[Dataset entries]
** Begin **
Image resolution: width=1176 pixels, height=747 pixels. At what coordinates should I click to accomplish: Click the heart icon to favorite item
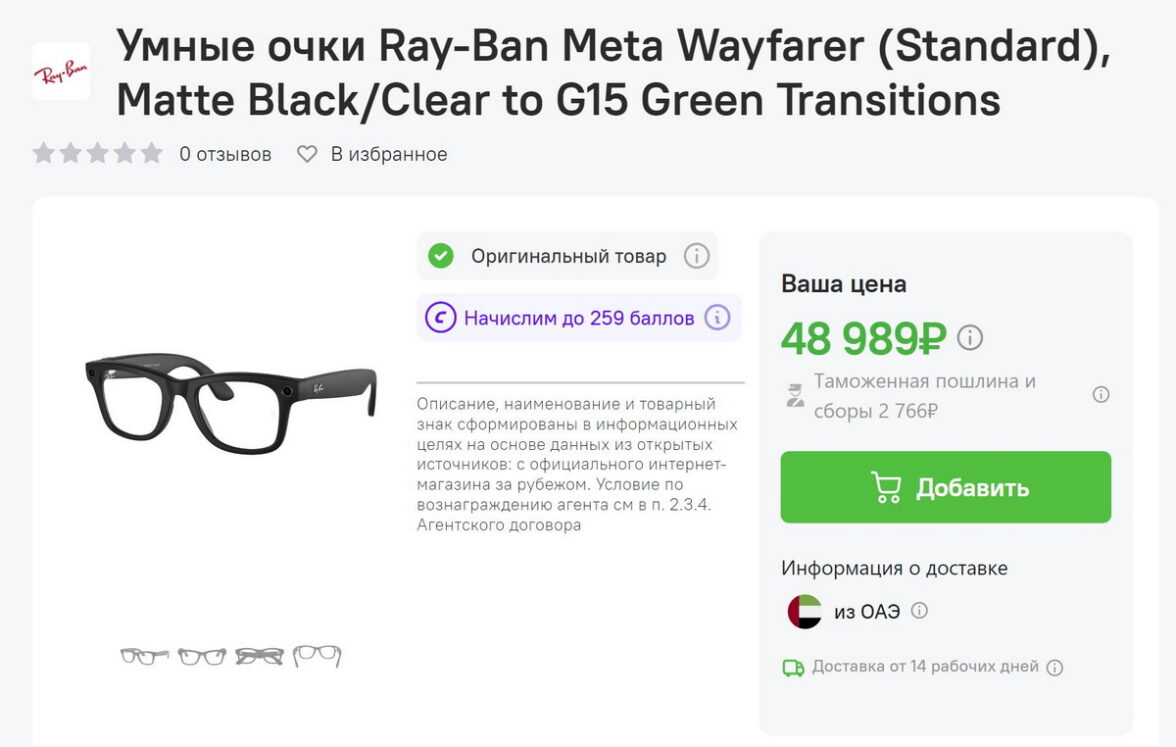pyautogui.click(x=307, y=154)
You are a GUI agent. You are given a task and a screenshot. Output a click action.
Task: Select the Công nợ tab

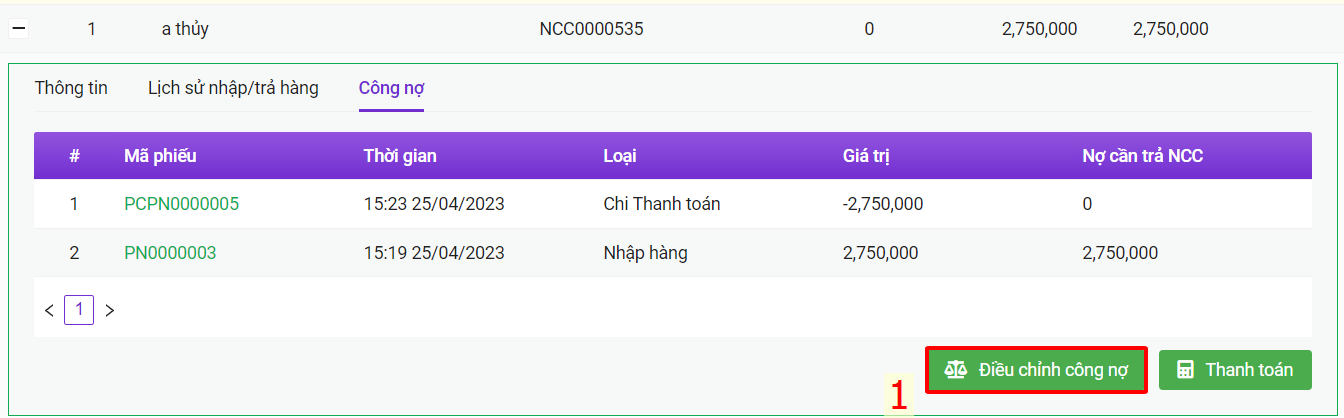click(x=391, y=88)
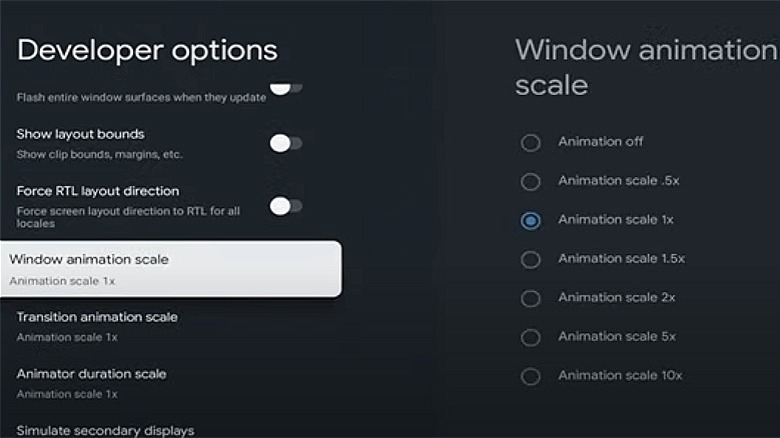Select Animation scale 10x option

531,376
** End **
SHORT EXERCISE =
Reproduce the lines of every item above verbatim, omitting the pictures from your reply.

CORRECT RESULT =
Image resolution: width=1176 pixels, height=747 pixels. At what coordinates should I click to accomplish: Click the heart icon to favorite item
pyautogui.click(x=307, y=154)
You are a GUI agent. You are given a task and a screenshot. Output a click action.
Task: Select the Công nợ tab

click(x=391, y=88)
Select Animation scale 10x option

531,376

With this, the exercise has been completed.